= WORK REQUIRED =
Show every line in the records below that contains the word "computer".

= MATERIAL FOR THE TASK =
┌──

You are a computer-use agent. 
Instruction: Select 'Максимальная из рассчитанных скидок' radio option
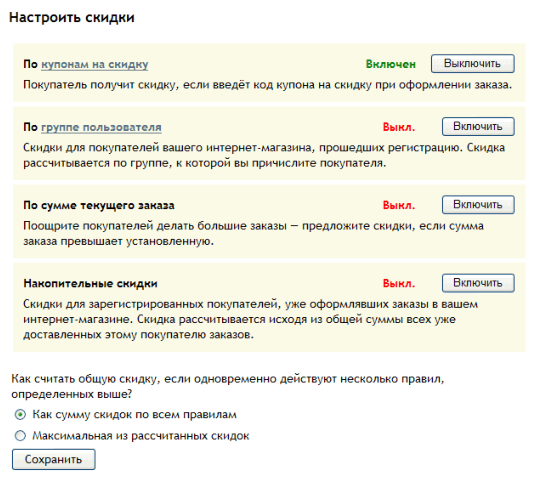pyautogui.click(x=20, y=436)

└──
┌──

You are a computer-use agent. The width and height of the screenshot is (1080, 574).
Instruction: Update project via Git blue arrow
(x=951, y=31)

└──

= RESPONSE AREA =
You are a computer-use agent. 
You are a computer-use agent. The width and height of the screenshot is (1080, 574).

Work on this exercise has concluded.